--- MATERIAL FOR THIS TASK Enclosed Below ---
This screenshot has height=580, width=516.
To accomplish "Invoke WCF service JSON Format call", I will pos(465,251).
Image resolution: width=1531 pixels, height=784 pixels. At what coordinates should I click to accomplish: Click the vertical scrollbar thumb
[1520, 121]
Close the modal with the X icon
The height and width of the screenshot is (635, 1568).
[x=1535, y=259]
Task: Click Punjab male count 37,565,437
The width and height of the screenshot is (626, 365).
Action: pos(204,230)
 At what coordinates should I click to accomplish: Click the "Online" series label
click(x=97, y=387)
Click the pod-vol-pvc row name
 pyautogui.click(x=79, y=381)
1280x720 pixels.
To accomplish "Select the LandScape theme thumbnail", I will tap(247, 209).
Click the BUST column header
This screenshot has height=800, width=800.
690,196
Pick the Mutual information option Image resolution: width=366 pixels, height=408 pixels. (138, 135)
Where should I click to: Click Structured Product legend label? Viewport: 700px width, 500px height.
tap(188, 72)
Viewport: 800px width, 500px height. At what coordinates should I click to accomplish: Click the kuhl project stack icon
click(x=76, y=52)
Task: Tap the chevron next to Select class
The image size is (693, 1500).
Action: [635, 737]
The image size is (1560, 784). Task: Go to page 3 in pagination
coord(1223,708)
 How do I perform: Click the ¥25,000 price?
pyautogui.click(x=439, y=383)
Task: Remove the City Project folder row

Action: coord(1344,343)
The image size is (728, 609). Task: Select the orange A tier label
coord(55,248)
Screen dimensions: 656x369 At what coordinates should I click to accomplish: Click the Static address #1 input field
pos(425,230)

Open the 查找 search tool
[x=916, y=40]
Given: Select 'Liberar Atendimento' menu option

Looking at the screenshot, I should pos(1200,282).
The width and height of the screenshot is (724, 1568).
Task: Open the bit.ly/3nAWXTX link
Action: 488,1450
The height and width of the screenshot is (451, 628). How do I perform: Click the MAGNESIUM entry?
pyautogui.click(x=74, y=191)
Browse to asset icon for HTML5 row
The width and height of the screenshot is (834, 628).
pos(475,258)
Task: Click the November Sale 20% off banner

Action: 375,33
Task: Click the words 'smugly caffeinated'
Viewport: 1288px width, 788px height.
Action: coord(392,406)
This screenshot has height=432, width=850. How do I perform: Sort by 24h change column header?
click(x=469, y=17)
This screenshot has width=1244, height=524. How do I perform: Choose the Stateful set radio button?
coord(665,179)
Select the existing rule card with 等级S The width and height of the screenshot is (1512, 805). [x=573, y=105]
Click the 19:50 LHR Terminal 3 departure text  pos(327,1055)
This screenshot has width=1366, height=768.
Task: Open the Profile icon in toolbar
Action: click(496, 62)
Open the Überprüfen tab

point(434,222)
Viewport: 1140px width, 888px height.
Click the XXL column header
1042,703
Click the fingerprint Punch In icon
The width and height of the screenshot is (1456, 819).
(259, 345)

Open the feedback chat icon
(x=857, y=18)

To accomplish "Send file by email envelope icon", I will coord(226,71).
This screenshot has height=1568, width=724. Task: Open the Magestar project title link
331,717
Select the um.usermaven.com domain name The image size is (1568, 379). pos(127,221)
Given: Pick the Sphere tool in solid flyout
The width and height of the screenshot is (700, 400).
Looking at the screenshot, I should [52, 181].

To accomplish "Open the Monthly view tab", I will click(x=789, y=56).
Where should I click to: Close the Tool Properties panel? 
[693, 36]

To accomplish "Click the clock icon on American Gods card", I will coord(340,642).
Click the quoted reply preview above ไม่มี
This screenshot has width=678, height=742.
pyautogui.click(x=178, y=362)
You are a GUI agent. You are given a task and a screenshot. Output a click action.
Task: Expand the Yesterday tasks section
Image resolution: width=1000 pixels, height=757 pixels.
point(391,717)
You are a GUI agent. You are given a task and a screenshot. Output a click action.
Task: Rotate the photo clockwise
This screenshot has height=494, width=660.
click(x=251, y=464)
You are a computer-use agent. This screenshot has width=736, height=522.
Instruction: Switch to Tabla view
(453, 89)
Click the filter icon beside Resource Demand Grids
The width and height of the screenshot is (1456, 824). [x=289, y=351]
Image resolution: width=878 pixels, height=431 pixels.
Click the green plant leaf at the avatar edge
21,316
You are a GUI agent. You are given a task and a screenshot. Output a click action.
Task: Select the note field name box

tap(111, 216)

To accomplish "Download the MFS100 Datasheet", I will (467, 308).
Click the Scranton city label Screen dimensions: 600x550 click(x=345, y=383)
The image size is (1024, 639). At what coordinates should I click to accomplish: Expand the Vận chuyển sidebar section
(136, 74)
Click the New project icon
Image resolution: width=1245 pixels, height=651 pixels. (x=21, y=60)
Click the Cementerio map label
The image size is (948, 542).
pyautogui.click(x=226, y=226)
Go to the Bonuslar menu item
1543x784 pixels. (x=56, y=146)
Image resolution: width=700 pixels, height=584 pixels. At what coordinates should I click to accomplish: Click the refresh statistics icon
--- End of Enclosed MATERIAL FOR THIS TASK ---
**EXERCISE INSTRUCTIONS**
Write out, from the lines above, only those from the line with "Click the 19:50" to the line with "Click the fingerprint Punch In icon", exactly as given, including the first and the last.

**TASK RESPONSE**
Click the 19:50 LHR Terminal 3 departure text  pos(327,1055)
This screenshot has width=1366, height=768.
Task: Open the Profile icon in toolbar
Action: click(496, 62)
Open the Überprüfen tab

point(434,222)
Viewport: 1140px width, 888px height.
Click the XXL column header
1042,703
Click the fingerprint Punch In icon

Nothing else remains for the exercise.